— 取り組む作業 —
[a] ホテル作りの記事から、「企画・編集・文責 日経BP総合研究所」から下の「合リゾートホテル「ホテル一宮シーサイドオーツカ」である。」までをすべて、一字も変えずに書き出してください。
[b] ホテル作りの記事を、最後の文の続きから書き進めてください。

— 文書 —
◆ ◆ ◆ ◆ ◆ ◆ ◆

2024年 9月10日公開

一歩先への道しるべ ビズボヤージュ

ロボットとドローンを活用した“一歩先”のホテル作り

企画・編集・文責 日経BP総合研究所

来客対応と配膳をするロボットの実演動画も公開!

あらゆる業界で顕在化している人手不足問題。とくに、インバウンド復活で明るい兆しを見せるホテル業界にとっては喫緊の課題だ。回復傾向にある需要に対応するためにも、最先端技術を活用して業務効率化を図ろうとしているのが、大塚商会ホテルグループが展開する「ホテル一宮シーサイドオーツカ」である。AIを搭載したロボットとドローンを活用した“一歩先”のホテル作りへの取り組みを紹介しよう。

* 本記事は「一歩先への道しるべ(https://project.nikkeibp.co.jp/onestep/)」の記事を再掲載しています。所属と肩書は取材当時のものであり、現在とは異なる場合がございます。

総合リゾートホテルが模索する最先端技術の活用

太平洋に面し、夏場はサーファーや海水浴客でにぎわう千葉県・房総半島の東に延びる九十九里浜。その海岸沿いに立つのが、スポーツ・温浴・研修施設などを完備した総合リゾートホテル「ホテル一宮シーサイドオーツカ」である。

◆ ◆ ◆ ◆ ◆ ◆ ◆

— 記録の抜粋 —
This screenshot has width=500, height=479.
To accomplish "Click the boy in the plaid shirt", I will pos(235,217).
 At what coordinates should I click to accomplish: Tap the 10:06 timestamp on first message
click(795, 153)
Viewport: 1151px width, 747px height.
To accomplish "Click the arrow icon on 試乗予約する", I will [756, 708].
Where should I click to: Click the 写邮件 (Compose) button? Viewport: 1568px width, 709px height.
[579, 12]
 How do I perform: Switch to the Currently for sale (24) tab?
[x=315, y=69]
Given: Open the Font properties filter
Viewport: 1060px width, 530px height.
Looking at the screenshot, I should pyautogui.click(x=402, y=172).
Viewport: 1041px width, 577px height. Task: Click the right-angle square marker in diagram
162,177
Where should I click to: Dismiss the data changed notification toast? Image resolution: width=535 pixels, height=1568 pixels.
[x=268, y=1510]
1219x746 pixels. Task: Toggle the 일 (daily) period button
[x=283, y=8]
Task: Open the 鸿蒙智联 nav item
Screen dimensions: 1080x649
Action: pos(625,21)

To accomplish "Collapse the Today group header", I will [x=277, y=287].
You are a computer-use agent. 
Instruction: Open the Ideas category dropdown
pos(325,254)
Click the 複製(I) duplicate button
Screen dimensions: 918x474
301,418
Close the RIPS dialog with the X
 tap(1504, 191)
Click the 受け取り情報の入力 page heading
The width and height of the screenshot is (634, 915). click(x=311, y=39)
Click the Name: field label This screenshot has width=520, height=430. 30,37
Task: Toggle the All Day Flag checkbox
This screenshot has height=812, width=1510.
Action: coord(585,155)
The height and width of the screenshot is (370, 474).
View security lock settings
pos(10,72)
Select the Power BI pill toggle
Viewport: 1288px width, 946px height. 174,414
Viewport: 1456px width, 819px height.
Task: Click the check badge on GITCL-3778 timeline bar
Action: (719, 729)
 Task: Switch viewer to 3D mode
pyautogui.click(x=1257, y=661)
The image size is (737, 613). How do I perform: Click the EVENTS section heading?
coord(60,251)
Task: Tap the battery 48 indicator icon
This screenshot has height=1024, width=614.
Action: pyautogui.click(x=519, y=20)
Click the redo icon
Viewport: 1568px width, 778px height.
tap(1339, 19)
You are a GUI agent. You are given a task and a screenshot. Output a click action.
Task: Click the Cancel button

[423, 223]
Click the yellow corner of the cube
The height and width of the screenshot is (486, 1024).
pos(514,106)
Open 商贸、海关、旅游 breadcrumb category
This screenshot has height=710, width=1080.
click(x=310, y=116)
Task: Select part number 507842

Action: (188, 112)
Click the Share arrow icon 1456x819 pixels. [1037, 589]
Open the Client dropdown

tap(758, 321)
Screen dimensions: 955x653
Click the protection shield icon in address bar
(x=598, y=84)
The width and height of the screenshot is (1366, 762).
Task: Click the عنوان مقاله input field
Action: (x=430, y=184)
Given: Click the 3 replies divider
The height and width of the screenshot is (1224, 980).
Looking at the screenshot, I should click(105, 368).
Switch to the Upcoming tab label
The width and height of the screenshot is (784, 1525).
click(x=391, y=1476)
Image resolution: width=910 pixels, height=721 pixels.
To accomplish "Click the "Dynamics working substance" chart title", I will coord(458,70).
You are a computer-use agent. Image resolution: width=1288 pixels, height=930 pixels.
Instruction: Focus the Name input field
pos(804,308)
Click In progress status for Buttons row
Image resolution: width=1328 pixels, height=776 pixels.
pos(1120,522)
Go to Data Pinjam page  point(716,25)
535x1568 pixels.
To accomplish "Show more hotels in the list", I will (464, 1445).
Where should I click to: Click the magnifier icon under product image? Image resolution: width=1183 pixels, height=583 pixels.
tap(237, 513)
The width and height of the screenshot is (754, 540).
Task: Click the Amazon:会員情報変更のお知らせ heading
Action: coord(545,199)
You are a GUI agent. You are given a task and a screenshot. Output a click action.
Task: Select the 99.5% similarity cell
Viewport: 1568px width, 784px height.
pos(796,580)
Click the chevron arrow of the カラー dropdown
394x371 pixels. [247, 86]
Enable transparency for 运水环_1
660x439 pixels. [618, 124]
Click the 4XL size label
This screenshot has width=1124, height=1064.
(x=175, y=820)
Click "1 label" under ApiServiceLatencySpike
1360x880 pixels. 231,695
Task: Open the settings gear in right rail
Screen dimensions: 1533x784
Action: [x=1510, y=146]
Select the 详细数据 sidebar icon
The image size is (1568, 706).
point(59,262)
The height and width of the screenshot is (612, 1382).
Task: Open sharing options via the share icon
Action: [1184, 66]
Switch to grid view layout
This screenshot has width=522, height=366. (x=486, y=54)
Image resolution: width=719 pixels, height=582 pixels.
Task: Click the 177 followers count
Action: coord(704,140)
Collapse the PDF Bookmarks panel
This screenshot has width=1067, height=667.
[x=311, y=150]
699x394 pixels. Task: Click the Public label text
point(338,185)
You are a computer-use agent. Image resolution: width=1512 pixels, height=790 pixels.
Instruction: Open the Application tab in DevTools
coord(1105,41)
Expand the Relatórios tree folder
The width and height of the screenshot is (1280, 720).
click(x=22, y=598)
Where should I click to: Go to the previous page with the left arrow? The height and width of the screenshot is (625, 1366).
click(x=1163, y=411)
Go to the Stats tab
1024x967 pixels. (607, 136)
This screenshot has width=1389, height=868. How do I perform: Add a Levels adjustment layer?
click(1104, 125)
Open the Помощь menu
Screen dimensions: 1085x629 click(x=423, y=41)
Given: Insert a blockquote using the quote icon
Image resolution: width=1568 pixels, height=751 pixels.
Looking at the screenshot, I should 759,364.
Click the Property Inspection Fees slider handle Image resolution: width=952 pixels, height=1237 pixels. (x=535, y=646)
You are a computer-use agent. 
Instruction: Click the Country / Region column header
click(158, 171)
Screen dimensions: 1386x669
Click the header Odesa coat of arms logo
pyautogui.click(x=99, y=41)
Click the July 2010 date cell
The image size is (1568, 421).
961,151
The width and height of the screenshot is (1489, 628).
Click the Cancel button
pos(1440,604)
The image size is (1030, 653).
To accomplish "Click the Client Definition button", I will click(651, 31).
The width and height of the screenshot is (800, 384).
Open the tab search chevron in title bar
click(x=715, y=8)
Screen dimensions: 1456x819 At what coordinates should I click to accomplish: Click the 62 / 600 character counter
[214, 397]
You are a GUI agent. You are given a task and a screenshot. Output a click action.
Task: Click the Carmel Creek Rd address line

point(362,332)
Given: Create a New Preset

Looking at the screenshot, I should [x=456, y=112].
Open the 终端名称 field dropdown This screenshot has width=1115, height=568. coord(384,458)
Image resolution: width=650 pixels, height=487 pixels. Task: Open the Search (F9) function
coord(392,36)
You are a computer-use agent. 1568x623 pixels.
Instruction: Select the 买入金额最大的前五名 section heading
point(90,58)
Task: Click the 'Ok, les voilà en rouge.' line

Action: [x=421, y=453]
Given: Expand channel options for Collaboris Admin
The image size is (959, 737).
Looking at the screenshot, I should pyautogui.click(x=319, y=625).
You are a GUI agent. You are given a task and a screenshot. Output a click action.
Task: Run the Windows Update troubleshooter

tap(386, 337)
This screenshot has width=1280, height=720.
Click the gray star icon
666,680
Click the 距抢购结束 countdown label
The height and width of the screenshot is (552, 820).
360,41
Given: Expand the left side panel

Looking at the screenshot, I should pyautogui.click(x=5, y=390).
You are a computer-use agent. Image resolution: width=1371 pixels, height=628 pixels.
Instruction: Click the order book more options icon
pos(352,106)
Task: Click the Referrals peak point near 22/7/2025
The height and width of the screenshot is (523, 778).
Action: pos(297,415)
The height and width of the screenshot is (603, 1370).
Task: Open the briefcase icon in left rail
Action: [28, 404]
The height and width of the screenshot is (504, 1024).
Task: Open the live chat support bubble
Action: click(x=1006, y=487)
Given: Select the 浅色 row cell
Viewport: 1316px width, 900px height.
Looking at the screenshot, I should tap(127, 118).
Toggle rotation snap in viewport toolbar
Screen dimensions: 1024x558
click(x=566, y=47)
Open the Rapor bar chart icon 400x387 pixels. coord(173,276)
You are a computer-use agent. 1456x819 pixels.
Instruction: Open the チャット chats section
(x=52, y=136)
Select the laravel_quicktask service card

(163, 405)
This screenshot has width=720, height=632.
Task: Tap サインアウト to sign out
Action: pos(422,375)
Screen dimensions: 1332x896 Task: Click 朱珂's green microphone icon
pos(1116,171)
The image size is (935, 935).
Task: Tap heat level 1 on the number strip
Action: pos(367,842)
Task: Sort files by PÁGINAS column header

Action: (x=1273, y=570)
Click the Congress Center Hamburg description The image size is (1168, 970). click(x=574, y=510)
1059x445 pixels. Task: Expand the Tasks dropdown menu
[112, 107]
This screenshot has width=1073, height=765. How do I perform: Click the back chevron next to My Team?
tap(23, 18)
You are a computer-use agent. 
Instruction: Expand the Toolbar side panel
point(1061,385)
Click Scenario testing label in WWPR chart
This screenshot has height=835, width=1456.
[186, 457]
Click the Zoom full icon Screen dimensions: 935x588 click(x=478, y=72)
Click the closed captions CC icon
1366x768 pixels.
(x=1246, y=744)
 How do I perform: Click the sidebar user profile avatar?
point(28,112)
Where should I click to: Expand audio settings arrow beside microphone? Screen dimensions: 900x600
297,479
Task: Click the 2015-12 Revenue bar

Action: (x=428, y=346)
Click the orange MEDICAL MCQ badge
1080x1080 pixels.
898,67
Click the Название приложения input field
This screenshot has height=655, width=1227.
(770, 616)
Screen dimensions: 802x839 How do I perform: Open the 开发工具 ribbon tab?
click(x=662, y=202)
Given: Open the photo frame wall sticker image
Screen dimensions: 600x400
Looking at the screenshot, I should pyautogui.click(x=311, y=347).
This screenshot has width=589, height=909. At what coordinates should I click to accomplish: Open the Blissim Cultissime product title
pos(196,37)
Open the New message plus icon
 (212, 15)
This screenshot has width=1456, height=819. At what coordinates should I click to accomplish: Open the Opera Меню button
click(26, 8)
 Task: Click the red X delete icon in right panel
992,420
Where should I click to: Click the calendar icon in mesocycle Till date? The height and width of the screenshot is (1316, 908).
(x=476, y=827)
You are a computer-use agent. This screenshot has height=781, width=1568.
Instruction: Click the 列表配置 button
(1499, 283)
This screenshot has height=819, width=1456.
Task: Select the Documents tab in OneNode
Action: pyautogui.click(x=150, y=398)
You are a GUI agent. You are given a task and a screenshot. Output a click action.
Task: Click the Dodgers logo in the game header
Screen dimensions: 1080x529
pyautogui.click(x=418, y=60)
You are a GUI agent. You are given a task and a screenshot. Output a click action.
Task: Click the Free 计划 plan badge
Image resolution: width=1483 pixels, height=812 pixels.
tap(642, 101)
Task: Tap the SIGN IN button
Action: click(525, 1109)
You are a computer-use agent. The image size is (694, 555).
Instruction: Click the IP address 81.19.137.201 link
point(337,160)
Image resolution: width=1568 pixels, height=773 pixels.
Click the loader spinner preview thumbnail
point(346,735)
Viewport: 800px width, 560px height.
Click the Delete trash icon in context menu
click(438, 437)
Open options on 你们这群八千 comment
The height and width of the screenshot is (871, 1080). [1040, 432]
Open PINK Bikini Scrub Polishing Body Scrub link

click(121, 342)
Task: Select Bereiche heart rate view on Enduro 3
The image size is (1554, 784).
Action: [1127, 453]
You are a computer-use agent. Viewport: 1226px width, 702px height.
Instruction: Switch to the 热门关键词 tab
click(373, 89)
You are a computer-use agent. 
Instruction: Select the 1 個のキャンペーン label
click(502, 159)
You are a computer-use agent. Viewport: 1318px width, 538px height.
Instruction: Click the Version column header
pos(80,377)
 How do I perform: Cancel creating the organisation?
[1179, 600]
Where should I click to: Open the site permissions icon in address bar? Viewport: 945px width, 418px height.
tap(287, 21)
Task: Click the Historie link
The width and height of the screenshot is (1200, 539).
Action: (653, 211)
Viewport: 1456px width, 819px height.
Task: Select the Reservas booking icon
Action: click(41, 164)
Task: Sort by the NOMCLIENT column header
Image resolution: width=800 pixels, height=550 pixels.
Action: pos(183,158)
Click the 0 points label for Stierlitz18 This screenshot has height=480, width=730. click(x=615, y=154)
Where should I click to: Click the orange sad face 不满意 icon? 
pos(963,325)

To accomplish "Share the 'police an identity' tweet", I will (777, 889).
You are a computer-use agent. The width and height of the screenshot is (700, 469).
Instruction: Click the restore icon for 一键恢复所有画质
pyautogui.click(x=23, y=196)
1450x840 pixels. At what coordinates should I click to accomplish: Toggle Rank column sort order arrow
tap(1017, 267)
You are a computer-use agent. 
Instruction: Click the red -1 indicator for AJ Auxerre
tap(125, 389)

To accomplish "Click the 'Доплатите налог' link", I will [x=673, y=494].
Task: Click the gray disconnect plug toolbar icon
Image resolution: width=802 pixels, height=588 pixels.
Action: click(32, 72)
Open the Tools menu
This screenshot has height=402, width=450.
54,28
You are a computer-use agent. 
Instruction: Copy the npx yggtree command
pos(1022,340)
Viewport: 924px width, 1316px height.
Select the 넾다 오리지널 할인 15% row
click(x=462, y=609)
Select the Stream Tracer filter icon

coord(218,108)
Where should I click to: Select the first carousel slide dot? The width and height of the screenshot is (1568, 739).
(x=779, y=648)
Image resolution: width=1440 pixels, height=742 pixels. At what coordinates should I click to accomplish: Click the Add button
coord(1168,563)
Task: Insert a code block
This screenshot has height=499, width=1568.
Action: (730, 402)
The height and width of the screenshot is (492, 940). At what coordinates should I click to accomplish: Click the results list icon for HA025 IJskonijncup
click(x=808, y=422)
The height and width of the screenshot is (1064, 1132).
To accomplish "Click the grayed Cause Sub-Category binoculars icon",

◆ ◆ ◆ ◆ ◆ ◆ ◆

— 回答一覧 —
[a]
企画・編集・文責 日経BP総合研究所

来客対応と配膳をするロボットの実演動画も公開!

あらゆる業界で顕在化している人手不足問題。とくに、インバウンド復活で明るい兆しを見せるホテル業界にとっては喫緊の課題だ。回復傾向にある需要に対応するためにも、最先端技術を活用して業務効率化を図ろうとしているのが、大塚商会ホテルグループが展開する「ホテル一宮シーサイドオーツカ」である。AIを搭載したロボットとドローンを活用した“一歩先”のホテル作りへの取り組みを紹介しよう。

* 本記事は「一歩先への道しるべ(https://project.nikkeibp.co.jp/onestep/)」の記事を再掲載しています。所属と肩書は取材当時のものであり、現在とは異なる場合がございます。

総合リゾートホテルが模索する最先端技術の活用

太平洋に面し、夏場はサーファーや海水浴客でにぎわう千葉県・房総半島の東に延びる九十九里浜。その海岸沿いに立つのが、スポーツ・温浴・研修施設などを完備した総合リゾートホテル「ホテル一宮シーサイドオーツカ」である。

[b]
ホテル一宮シーサイドオーツカ

「客室からは日の出が望めますし、満月の夜は月光が海に反射してとても神秘的です。光害がないので星空も大変美しく、夏や冬の週末には、屋上で星空観測を楽しむことができます」と、ホテル一宮シーサイドオーツカの宿泊予約課課長 皆川薫氏は語る。

現在、同ホテルでは、“一歩先”のサービスを目指して、AIを搭載したロボットとドローンの活用に向けて取り組みが進められている。その狙いを、皆川氏はこう説明する。

「このまま少子化が進めば、人手不足はますます深刻化するでしょう。それに対応するためにも、最先端技術を扱う大塚商会のホテルグループが運営するホテルの在り方として、『今後はAIやロボットを活用して業務効率化を進めつつ、人と人のふれあいや温かみを失わないサービスを提供する』ことが重要だと考えています。また、この辺りはサーフィンのメッカで、夏場は海難事故も増えますので、ドローンによる救助活動の重要性が高まっています。その意味でも、ドローンの講習会場や国家/民間資格の試験会場として、当ホテルをご活用いただけるのではないか。そんな思いで取り組んでいるところです」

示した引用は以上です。